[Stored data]
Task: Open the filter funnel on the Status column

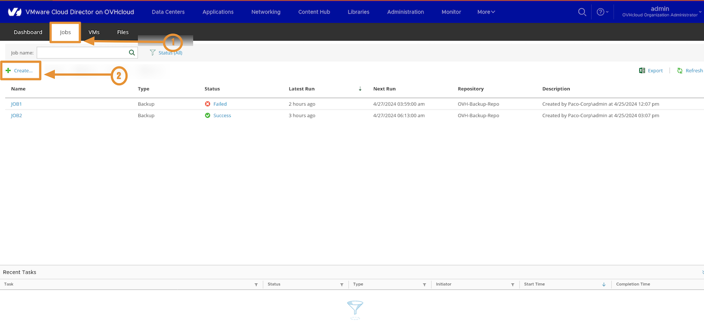Action: tap(341, 284)
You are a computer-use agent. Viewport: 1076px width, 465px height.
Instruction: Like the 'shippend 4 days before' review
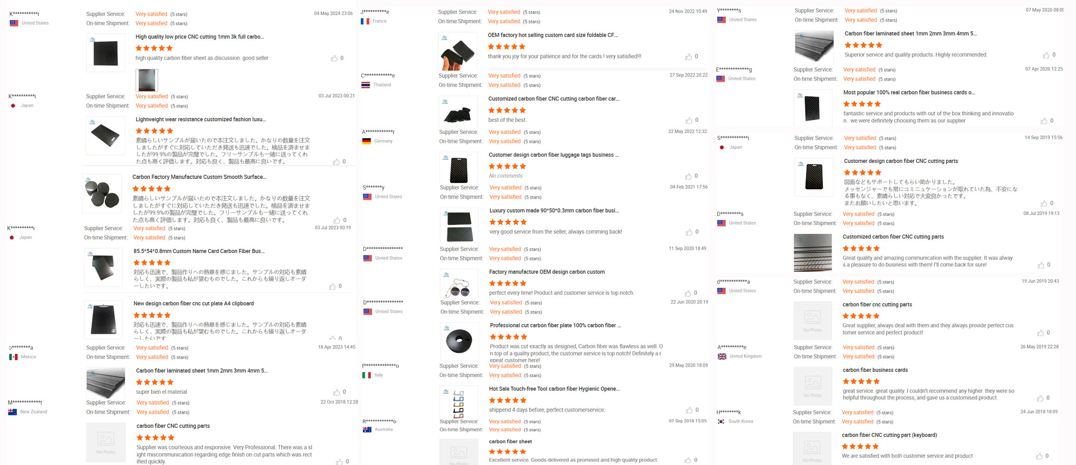pyautogui.click(x=689, y=410)
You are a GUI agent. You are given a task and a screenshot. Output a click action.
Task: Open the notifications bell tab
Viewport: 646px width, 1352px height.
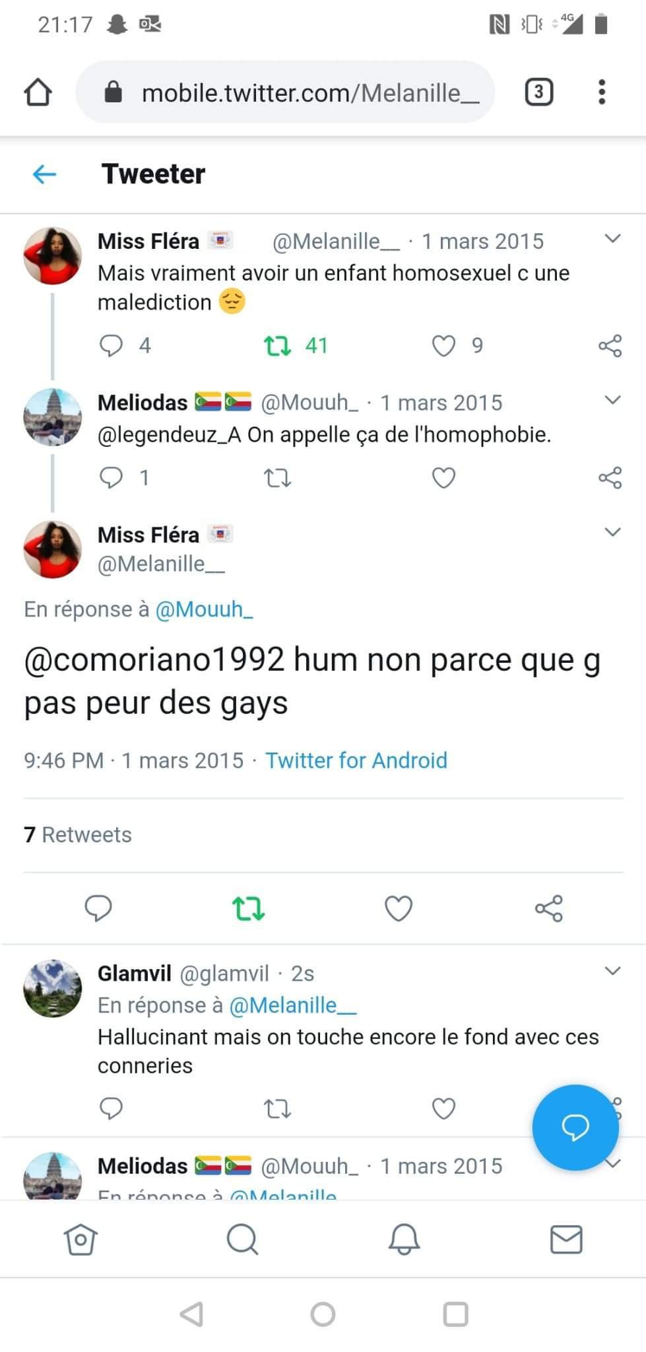point(404,1240)
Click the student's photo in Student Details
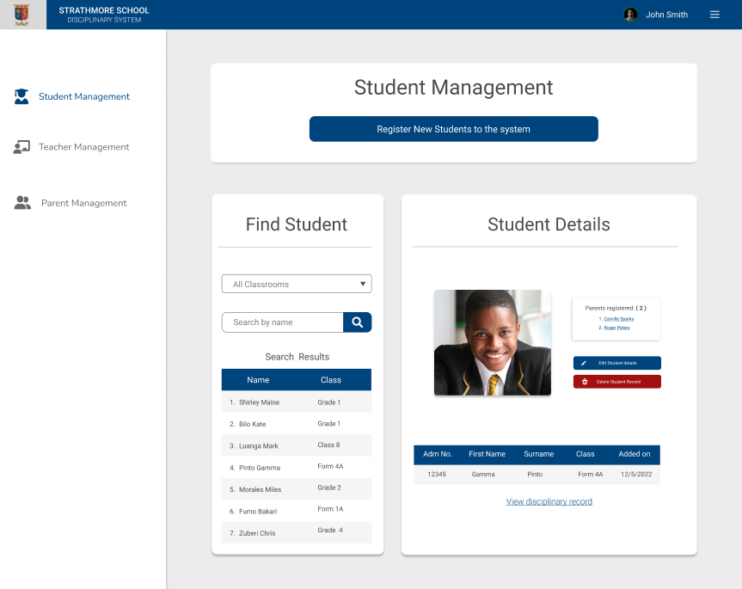 click(492, 342)
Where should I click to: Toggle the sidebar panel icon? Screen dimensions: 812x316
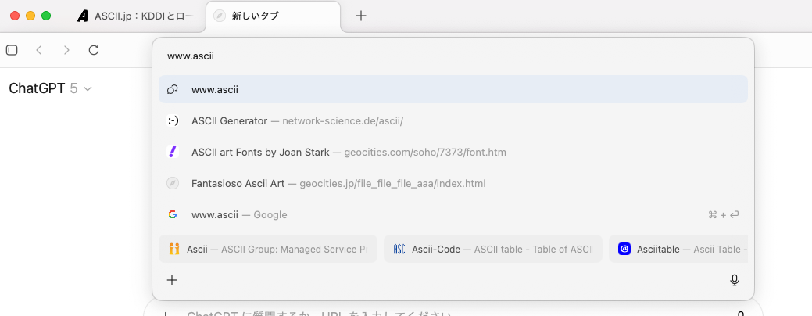coord(12,50)
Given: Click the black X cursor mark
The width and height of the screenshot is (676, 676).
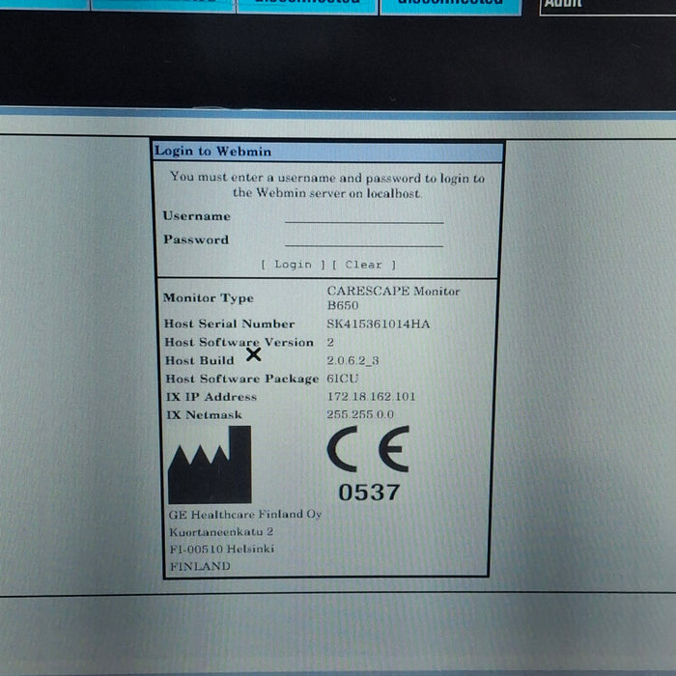Looking at the screenshot, I should click(253, 354).
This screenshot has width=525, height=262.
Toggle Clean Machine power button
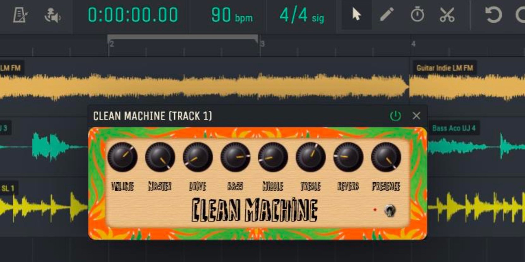395,116
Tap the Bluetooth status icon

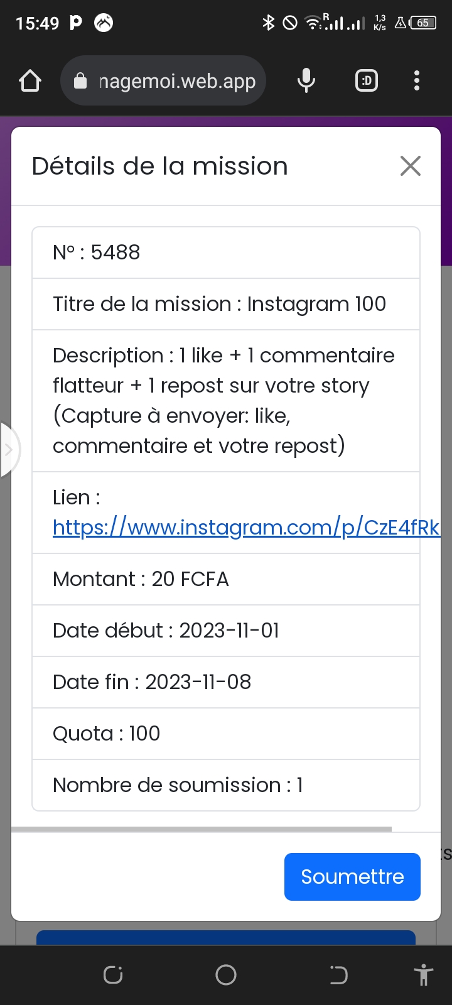269,23
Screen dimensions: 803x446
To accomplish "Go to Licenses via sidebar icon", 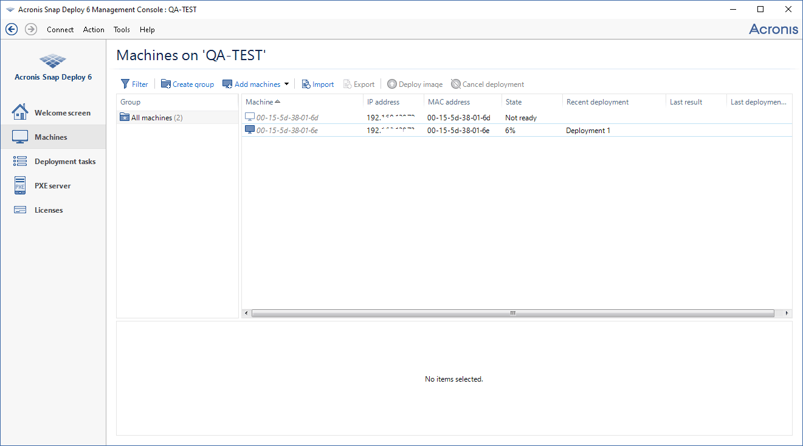I will [20, 210].
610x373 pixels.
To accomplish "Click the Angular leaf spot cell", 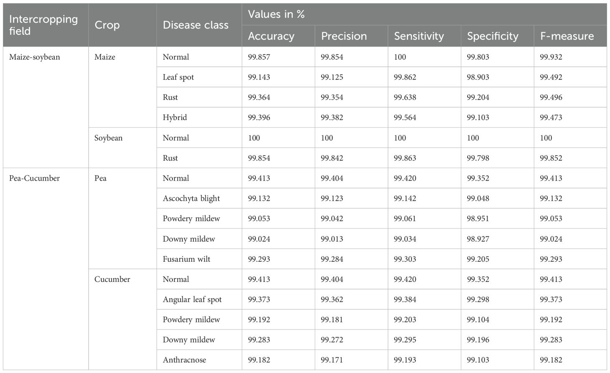I will tap(192, 299).
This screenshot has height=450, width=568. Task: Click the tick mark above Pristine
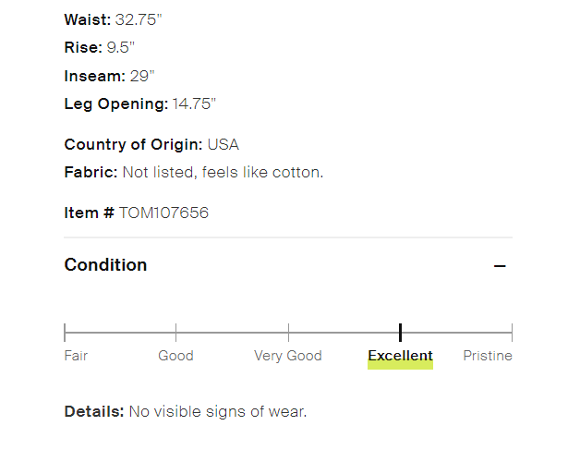click(x=512, y=332)
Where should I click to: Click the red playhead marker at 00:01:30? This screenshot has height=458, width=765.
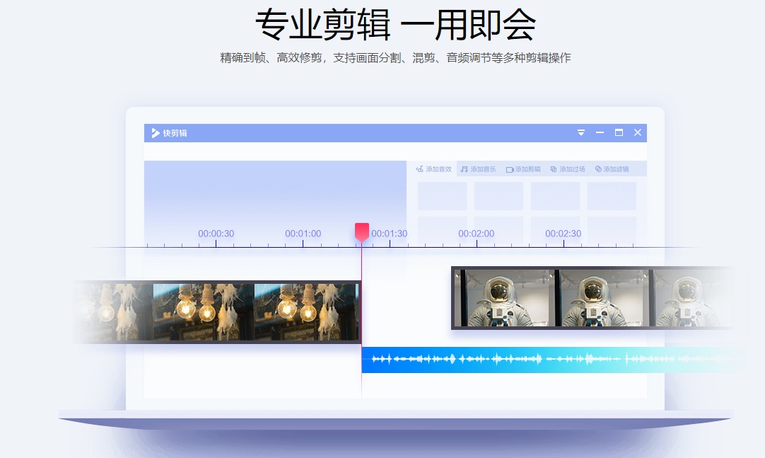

▸ What the task asks: Only lines containing "agent" belong in the answer; copy every such line from the records.

▸ Solution below:
You are a computer-use agent. Viewport: 1076px width, 465px height.
You are a GUI agent. You are given a task and a screenshot. Output a click action.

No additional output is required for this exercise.